We sympathize with perpetrators, and we imagine how hard it must be to have your life ruined at the age of nineteen, when you’re just a college sophomore, labeled “sex offender” for the rest of your life. And instead of facing the ugly truth—that a young man can knowingly choose to rape someone—we question whether the victim was clear about giving consent. Perhaps she should have said “no” louder or a few more times. Perhaps she shouldn’t have drunk so much. Perhaps she should've just stayed home. It's easy for us to laugh at trigger warnings, deriding "political correctness" and saying she ought to toughen up and not feel victimized all the goddamn time. We tell her that her trauma and her pain wasn't real. We tell her that her interests, her passions, her grades, her future aren’t important. We tell her that she doesn't matter.

We rarely sympathize with shoplifters, child molesters, murderers, or other people who break the law and must be disciplined. We think they get what they deserved. We think jail is a suitable punishment for someone who has stolen, abused, or murdered.

So why do we sympathize so often with rapists? Is it because a small part of us—men and women alike—sees ourselves in him? Is it because we suddenly remember all the times we ignored someone's consent, and we feel a twinge of guilt?

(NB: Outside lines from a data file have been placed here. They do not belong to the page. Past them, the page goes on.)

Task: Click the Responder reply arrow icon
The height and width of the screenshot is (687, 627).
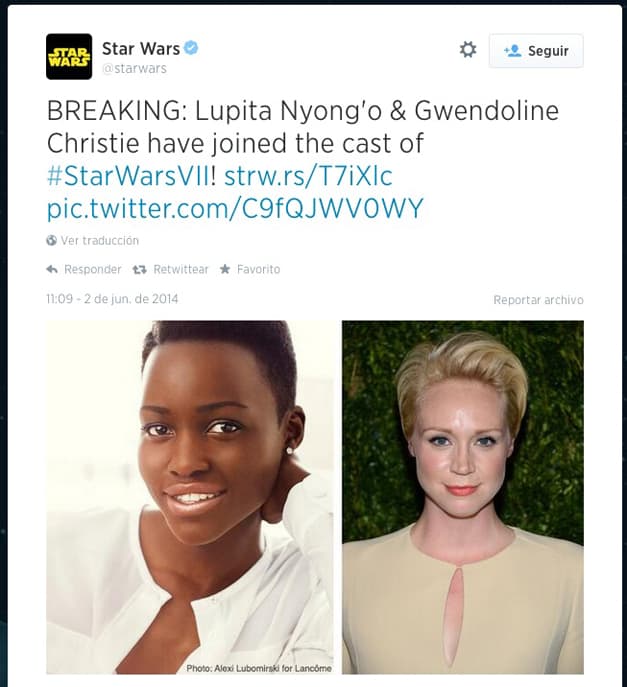Action: pos(52,269)
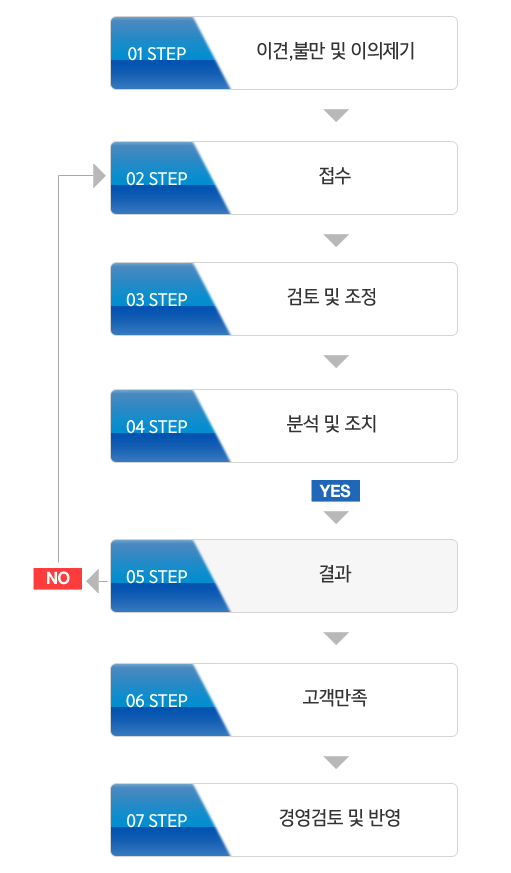511x873 pixels.
Task: Click the down arrow below the YES badge
Action: 336,517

It’s easy to unknowingly violate another person’s consent, when we forget to check in to make sure that the other person wants to keep going, or when we ignore signs that the other person might want to stop. And it's not just in sexual encounters. It's also in our everyday lives. When we force our children to kiss or hug their relatives, even when they say they don’t want to. When we touch pregnant women on the stomach without asking.

We have been raised in a world that didn't learn what the word consent meant until fairly recently. We have been raised in a world where marital rape was legal up until very recently. We have been raised in a world where raping an unconscious person is, apparently, still okay.

Our world is flawed, and it has imparted its flaws onto us. But we can do better. And we can change this world to reflect these changing norms and definitions, and maybe by the time we have children and grandchildren, they will have the opportunity to grow up in a safer, more inclusive world—a world where we respect each other's right to consent: a world without rape.


Nian Hu ’18, a Crimson editorial executive, is a government concentrator in Mather House. Her column usually appears on alternate Thursdays.